### Exercise objective
Edit the data below so that every "GUI agent" becomes "desktop agent", leaving everything else unchanged.

### Input
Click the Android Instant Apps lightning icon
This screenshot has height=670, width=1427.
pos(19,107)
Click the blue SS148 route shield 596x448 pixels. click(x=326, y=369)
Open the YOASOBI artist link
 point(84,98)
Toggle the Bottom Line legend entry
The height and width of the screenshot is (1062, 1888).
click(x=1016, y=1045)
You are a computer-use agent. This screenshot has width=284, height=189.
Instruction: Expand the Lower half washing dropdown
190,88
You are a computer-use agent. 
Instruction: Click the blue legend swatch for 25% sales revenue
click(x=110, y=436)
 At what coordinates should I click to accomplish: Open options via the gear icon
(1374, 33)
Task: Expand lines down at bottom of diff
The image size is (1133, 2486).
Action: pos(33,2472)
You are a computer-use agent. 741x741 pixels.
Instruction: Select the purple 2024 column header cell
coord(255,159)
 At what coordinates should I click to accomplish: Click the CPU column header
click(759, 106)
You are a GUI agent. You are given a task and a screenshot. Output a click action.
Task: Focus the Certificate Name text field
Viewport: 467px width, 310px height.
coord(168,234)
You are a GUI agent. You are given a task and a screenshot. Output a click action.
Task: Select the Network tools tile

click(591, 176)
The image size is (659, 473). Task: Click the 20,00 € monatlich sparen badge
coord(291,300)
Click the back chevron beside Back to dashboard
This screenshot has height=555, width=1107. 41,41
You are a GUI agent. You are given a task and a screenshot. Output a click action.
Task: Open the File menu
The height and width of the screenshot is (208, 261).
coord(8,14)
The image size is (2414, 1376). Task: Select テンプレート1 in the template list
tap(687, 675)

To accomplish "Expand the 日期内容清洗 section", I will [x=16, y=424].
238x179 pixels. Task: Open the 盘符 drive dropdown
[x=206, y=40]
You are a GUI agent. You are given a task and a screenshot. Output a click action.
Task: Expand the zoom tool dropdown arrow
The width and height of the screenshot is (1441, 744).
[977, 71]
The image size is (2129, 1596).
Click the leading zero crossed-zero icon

### Correct response
Click the Android Instant Apps lightning icon
This screenshot has height=670, width=1427.
pos(19,107)
Click the blue SS148 route shield 596x448 pixels. click(x=326, y=369)
Open the YOASOBI artist link
 point(84,98)
Toggle the Bottom Line legend entry
The height and width of the screenshot is (1062, 1888).
click(x=1016, y=1045)
You are a computer-use agent. This screenshot has width=284, height=189.
Instruction: Expand the Lower half washing dropdown
190,88
You are a computer-use agent. 
Instruction: Click the blue legend swatch for 25% sales revenue
click(x=110, y=436)
 At what coordinates should I click to accomplish: Open options via the gear icon
(1374, 33)
Task: Expand lines down at bottom of diff
The image size is (1133, 2486).
Action: pos(33,2472)
You are a computer-use agent. 741x741 pixels.
Instruction: Select the purple 2024 column header cell
coord(255,159)
 At what coordinates should I click to accomplish: Click the CPU column header
click(759, 106)
You are a desktop agent. You are given a task and a screenshot. Output a click action.
Task: Focus the Certificate Name text field
Viewport: 467px width, 310px height.
coord(168,234)
You are a desktop agent. You are given a task and a screenshot. Output a click action.
Task: Select the Network tools tile

click(591, 176)
The image size is (659, 473). Task: Click the 20,00 € monatlich sparen badge
coord(291,300)
Click the back chevron beside Back to dashboard
This screenshot has height=555, width=1107. 41,41
You are a desktop agent. You are given a task and a screenshot. Output a click action.
Task: Open the File menu
The height and width of the screenshot is (208, 261).
coord(8,14)
The image size is (2414, 1376). Task: Select テンプレート1 in the template list
tap(687, 675)

To accomplish "Expand the 日期内容清洗 section", I will [x=16, y=424].
238x179 pixels. Task: Open the 盘符 drive dropdown
[x=206, y=40]
You are a desktop agent. You are given a task and a screenshot. Output a click action.
Task: Expand the zoom tool dropdown arrow
The width and height of the screenshot is (1441, 744).
[977, 71]
The image size is (2129, 1596).
Click the leading zero crossed-zero icon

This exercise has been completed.